DATASET RECORDS:
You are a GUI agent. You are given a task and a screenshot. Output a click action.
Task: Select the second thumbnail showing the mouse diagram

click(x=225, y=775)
...
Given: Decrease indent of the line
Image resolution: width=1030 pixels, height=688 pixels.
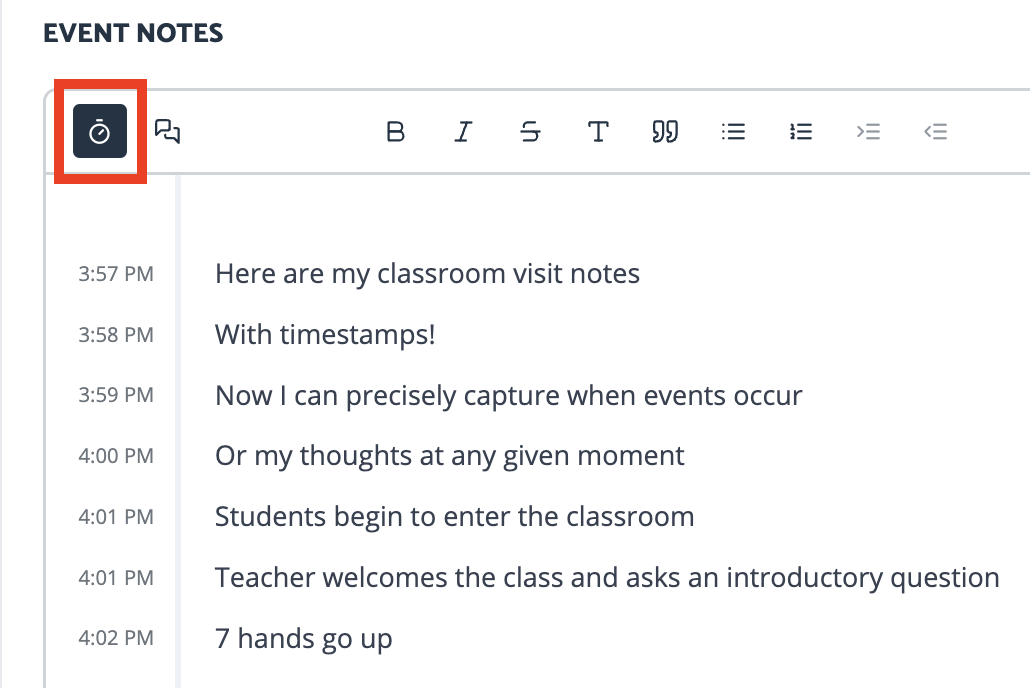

EXERCISE DETAILS:
Please reproduce verbatim everything from the line containing "Given: Decrease indent of the line" down to the line containing "Image resolution: width=1030", both of those lines included.

TASK ANSWER:
Given: Decrease indent of the line
Image resolution: width=1030 pixels, height=688 pixels.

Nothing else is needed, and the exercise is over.